I Never Planned on You (I Never 1) - Page 1

"You will survive and you will find purpose in the chaos. Moving on doesn't mean letting go." — Mary VanHaute

I t had been a blast skating around the rink with my friends, though my feet were killing me, so I decided to sit on the sidelines for a quick breather. A slow song came over the speaker, “I’ll Never Break Your Heart” by the Backstreet Boys. I watched the skaters pair up to skate to the song. The hairs on the back of my neck stood up, and I felt a chill come up my spine as Emmett, my older brother’s best friend, took the place next to me.

“You didn’t want to skate with anyone on your birthday?”

“I needed a break.” I shrugged, never taking my eyes off the skaters. “That, and umm…no one asked me.”

Emmett tilted my chin to his face with his forefinger and thumb and looked at me in a way he never had before, or maybe I just hadn’t noticed. It was strangely comforting. “Danielle Kathryn Jacobs, will you skate with me?”

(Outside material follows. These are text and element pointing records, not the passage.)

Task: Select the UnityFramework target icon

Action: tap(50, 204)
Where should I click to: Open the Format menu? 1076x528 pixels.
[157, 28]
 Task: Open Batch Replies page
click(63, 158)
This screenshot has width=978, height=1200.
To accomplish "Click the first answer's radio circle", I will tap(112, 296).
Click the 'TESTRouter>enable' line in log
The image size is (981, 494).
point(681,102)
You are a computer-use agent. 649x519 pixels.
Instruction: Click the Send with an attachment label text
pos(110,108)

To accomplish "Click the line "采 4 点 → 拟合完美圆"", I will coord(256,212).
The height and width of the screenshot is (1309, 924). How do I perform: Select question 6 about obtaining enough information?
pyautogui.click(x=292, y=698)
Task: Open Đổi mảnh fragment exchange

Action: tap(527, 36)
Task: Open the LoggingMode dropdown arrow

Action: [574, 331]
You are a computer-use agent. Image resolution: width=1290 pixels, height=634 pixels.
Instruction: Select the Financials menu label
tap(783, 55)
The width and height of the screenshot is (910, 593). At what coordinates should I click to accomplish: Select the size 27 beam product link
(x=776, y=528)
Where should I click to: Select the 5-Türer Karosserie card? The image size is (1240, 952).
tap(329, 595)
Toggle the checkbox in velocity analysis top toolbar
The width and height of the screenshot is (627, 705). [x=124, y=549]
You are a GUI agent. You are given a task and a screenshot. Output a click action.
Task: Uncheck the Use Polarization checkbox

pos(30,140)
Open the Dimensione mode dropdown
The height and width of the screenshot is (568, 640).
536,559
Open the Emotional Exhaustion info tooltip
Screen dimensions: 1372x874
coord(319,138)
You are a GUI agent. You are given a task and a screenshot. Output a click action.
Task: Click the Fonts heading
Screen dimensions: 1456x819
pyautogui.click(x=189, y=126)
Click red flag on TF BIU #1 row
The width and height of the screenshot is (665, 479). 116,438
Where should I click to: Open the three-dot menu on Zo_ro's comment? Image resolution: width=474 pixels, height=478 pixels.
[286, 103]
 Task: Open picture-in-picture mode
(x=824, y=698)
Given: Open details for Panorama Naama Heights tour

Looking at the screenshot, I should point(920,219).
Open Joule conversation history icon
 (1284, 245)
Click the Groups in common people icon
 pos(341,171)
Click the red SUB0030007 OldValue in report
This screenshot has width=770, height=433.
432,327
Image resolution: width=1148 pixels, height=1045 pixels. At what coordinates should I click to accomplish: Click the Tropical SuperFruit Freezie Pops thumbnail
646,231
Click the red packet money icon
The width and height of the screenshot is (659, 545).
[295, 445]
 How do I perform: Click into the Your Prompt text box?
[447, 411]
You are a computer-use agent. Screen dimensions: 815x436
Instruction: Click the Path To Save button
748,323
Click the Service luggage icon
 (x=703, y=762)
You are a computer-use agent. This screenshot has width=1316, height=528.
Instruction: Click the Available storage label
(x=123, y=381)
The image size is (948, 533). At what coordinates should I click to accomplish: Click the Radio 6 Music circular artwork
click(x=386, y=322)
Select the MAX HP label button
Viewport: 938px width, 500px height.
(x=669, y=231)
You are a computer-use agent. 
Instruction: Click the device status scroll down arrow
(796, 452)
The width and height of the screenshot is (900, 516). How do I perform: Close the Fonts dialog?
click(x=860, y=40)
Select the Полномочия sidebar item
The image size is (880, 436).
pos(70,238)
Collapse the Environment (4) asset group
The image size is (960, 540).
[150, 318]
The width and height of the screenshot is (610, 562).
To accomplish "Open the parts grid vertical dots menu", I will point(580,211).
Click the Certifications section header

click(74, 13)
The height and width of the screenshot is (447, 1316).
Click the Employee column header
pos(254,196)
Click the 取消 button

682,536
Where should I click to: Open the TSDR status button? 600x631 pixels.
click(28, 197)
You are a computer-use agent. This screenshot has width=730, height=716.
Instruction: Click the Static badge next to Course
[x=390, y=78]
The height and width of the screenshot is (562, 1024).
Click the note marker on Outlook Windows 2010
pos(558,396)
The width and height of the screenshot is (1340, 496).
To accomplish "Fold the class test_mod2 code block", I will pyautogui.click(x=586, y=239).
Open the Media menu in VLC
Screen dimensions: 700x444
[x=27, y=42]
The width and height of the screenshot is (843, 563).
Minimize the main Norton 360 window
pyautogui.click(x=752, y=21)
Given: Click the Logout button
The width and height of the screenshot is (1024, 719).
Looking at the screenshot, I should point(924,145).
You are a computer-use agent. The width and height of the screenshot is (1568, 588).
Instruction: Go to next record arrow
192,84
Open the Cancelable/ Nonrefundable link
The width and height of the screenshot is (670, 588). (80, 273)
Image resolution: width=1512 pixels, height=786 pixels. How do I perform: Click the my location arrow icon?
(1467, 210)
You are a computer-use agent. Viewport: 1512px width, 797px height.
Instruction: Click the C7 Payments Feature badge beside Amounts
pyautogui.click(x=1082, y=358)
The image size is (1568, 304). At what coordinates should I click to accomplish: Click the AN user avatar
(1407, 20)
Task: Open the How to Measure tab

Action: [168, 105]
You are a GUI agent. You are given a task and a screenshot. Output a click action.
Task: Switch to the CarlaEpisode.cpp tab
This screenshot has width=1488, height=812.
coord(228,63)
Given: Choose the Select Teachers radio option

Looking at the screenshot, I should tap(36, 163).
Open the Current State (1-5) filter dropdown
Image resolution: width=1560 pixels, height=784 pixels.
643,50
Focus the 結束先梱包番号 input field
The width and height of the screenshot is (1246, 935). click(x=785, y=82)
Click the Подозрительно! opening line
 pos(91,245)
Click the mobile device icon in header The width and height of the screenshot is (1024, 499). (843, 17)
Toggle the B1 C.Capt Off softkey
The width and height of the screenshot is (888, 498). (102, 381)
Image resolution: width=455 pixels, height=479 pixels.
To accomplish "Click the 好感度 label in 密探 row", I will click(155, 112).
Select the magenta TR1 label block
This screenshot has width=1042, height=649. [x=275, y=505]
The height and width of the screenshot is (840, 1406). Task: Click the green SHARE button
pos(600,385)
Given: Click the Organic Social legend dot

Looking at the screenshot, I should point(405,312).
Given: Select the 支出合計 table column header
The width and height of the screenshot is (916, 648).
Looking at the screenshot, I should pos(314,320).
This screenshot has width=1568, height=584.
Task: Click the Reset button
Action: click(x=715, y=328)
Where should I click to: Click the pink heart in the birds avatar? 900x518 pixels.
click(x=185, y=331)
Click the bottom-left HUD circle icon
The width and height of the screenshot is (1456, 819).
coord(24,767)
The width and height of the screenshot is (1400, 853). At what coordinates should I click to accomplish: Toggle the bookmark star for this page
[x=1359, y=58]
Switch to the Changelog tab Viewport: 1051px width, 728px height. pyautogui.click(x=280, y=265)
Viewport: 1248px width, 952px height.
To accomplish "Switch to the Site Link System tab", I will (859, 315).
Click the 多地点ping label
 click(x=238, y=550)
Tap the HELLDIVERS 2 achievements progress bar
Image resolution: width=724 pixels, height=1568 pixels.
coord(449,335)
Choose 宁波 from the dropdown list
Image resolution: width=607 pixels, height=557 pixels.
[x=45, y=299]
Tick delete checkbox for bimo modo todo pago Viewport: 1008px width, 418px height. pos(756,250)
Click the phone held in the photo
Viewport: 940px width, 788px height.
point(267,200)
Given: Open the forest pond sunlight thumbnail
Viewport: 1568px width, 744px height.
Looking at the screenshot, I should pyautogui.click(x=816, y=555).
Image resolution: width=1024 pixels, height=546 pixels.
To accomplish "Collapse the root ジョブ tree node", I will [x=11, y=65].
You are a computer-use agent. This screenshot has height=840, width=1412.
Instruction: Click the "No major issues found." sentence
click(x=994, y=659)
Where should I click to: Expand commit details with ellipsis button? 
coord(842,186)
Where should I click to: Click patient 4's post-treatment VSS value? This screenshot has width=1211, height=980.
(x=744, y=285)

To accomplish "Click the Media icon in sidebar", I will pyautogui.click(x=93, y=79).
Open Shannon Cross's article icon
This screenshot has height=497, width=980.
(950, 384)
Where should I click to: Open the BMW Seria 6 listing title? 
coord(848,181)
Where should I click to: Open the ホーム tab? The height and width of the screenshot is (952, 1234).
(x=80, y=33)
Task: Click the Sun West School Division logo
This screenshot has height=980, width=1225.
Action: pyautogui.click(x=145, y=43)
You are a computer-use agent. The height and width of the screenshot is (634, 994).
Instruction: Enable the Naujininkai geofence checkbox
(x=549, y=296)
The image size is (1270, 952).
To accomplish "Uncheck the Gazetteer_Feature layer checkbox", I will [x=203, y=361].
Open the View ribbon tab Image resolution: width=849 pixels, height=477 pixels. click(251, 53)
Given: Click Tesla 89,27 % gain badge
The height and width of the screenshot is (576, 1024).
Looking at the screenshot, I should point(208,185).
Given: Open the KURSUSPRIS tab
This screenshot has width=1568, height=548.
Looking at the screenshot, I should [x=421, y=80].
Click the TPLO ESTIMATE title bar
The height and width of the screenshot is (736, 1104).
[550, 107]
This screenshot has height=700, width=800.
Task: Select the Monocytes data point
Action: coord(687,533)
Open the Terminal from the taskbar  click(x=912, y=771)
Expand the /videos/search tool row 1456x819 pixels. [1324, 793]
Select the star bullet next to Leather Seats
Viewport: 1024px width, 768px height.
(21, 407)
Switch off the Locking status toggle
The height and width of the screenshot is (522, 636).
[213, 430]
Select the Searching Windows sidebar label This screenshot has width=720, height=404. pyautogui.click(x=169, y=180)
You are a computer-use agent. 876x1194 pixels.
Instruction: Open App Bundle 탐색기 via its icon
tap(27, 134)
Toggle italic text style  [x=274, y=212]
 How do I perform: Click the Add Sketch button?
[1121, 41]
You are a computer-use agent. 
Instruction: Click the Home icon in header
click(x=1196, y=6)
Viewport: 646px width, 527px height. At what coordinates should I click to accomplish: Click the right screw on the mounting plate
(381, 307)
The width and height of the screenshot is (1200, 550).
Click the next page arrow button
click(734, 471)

I felt the breath rush out of my lungs as I tried to find the words to answer him. A simple yes, and I couldn’t even find that. My brain wasn’t working, so all I could do was nod. Did Emmett really just ask me to skate? Maybe he just felt sorry for me. He reached his hand out in front of me and threaded his fingers with mine as he escorted me from the wall to the ice.

As the song continued to play, we skated around the rink. His hand remained in mine, and the smile never left his face. When the song came to an end and his hand hadn’t moved from mine, I looked at him nervously and began to pull away from him. “Well, thanks for the skate. I’m sure there were plenty of other girls to skate with than me, so I appreciate you humoring the birthday girl so ugh…I didn’t look super pathetic.”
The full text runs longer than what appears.